Many of the session topics revolved around communication and the importance of relationships and reestablishing connection.

“It can be challenging to reconnect after a deployment,” Falkenstein said during a training session on strengthening communication. “How do you talk about experiences that are radically different from anything those close to you have experienced and may be hard to explain or define? We are here to help you name the emotions and challenges you may be experiencing and open those lines of communication. It takes time to come back together.

“Relationships are integral for a Soldiers resiliency,” Falkenstein went on to explain. “That also means the wellbeing of family members, friendships, lifelong partners, battle buddies in that Soldier’s life are integral to maintaining readiness.”

“If my family isn’t healthy, if my family isn’t being taken care of, I’m not going to be focused on what I need to do as a Soldier. I’m going to be distracted. I won’t be fully present for my mission.
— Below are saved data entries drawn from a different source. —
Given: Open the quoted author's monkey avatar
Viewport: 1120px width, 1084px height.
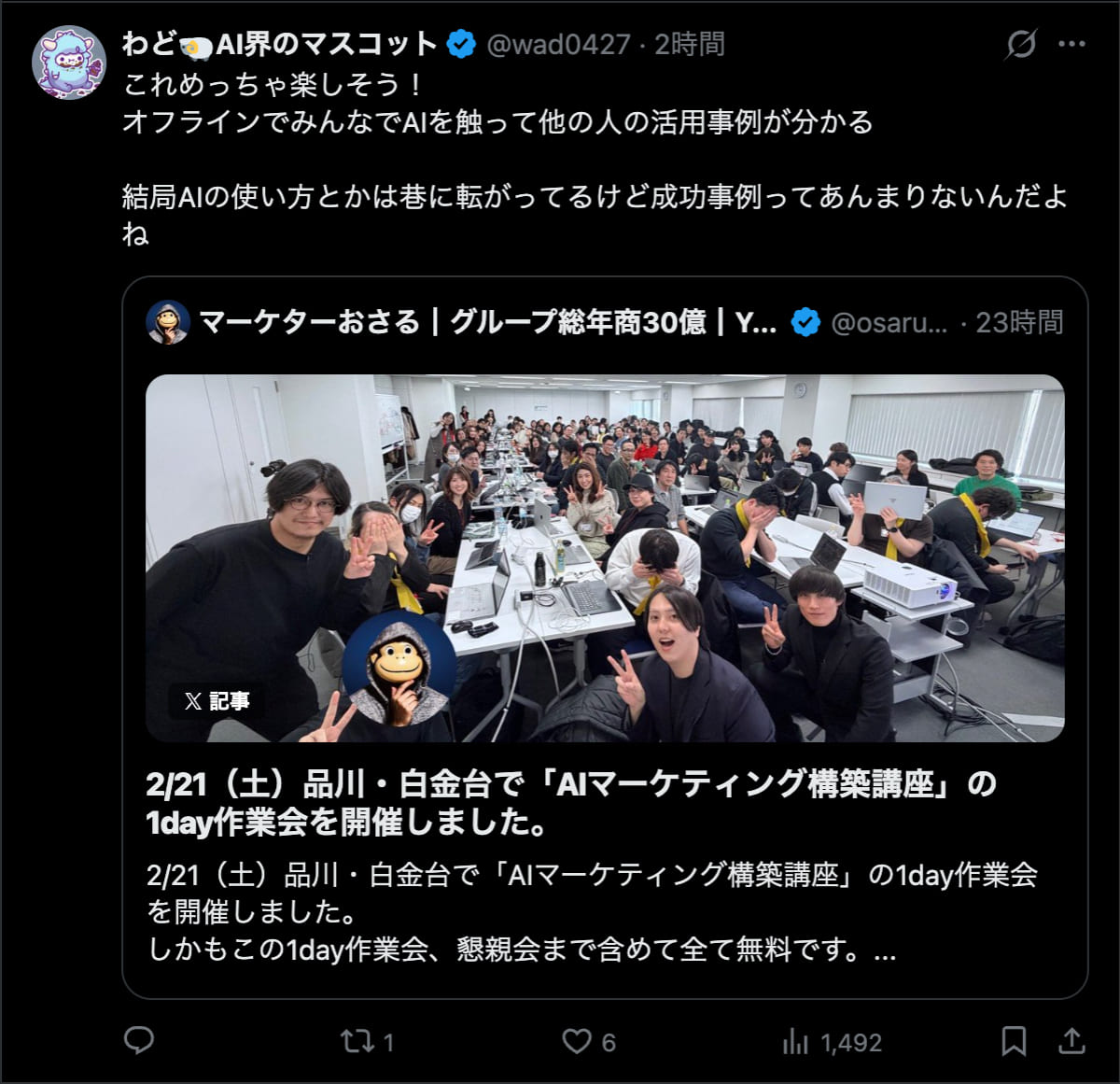Looking at the screenshot, I should [168, 323].
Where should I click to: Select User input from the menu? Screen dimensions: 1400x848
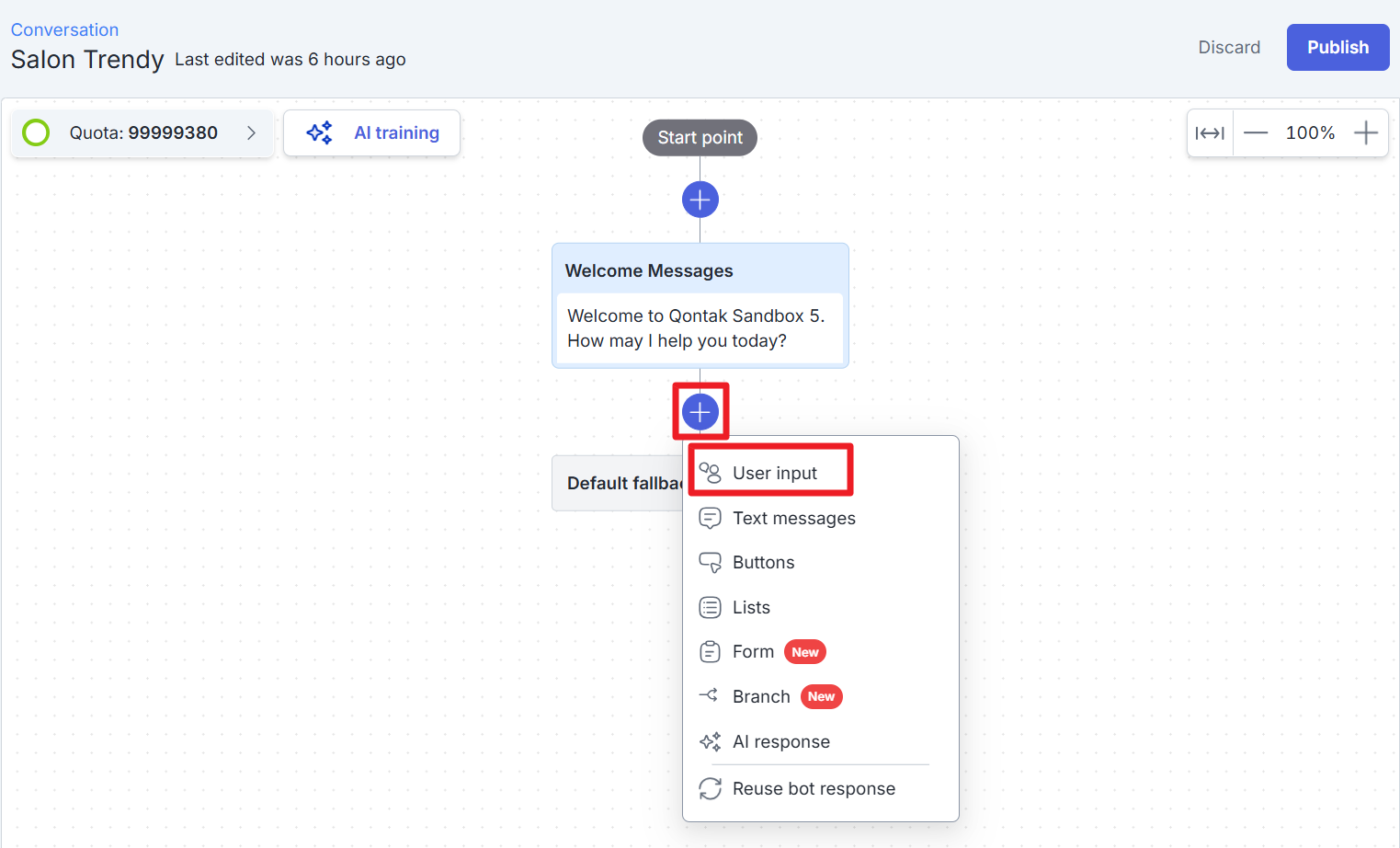774,473
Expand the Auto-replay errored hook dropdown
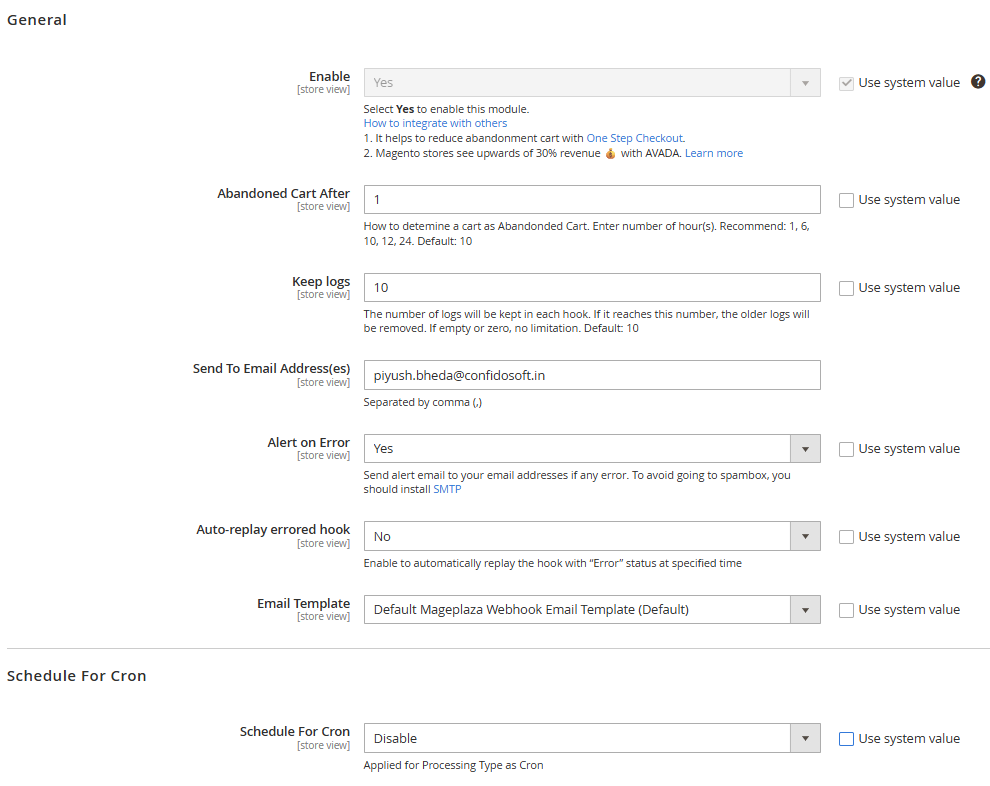 [x=591, y=537]
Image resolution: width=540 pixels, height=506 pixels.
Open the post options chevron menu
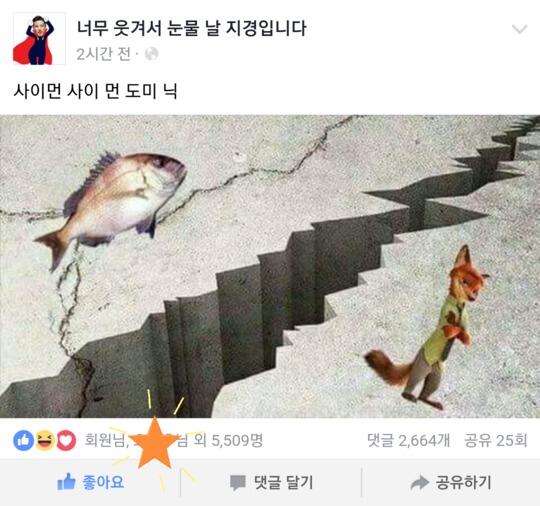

It’s vital to support the families, not just the Soldiers.”

Army Reserve families often live in communities where less than one percent of the population are serving in the military. It can mean communities are further away from understanding what those families are going through.

“That isolates the service member. It isolates the families. It isolates the children. My kids are in schools that don’t understand military life,” Falkenstein shared. “Yellow Ribbon is the one place where families like mine can come together and connect with other family members, other friends, other children and they’re not alone. They’re not weird. Everyone gets it. Yellow Ribbon is so important for that connection.

“No matter how many deployments you have had, I encourage you to open up your minds to receive something from here,” Falkenstein added. “If not for you, for your fellow Soldiers, your battle buddy and those Soldiers you lead.”

“Keep in contact with each other,” Wright encouraged the attendees. “Help each other out. The Yellow Ribbon is here to give you the tools necessary to reintegrate back into your family and your community. You have provided a great service to the country and we want to say thank you.”

This event marked the final hosting of the Yellow Ribbon Reintegration Program’s Child and Youth Program which provided a unique opportunity for military children to address their distinct challenges and strengthen their resiliency through shared experience.

Many changes are underway for the YRRP and the 88th Readiness Division is working hard to ensure Soldiers and their families continue to receive the highest level of support services and resources to assist during all phases of the mobilization process!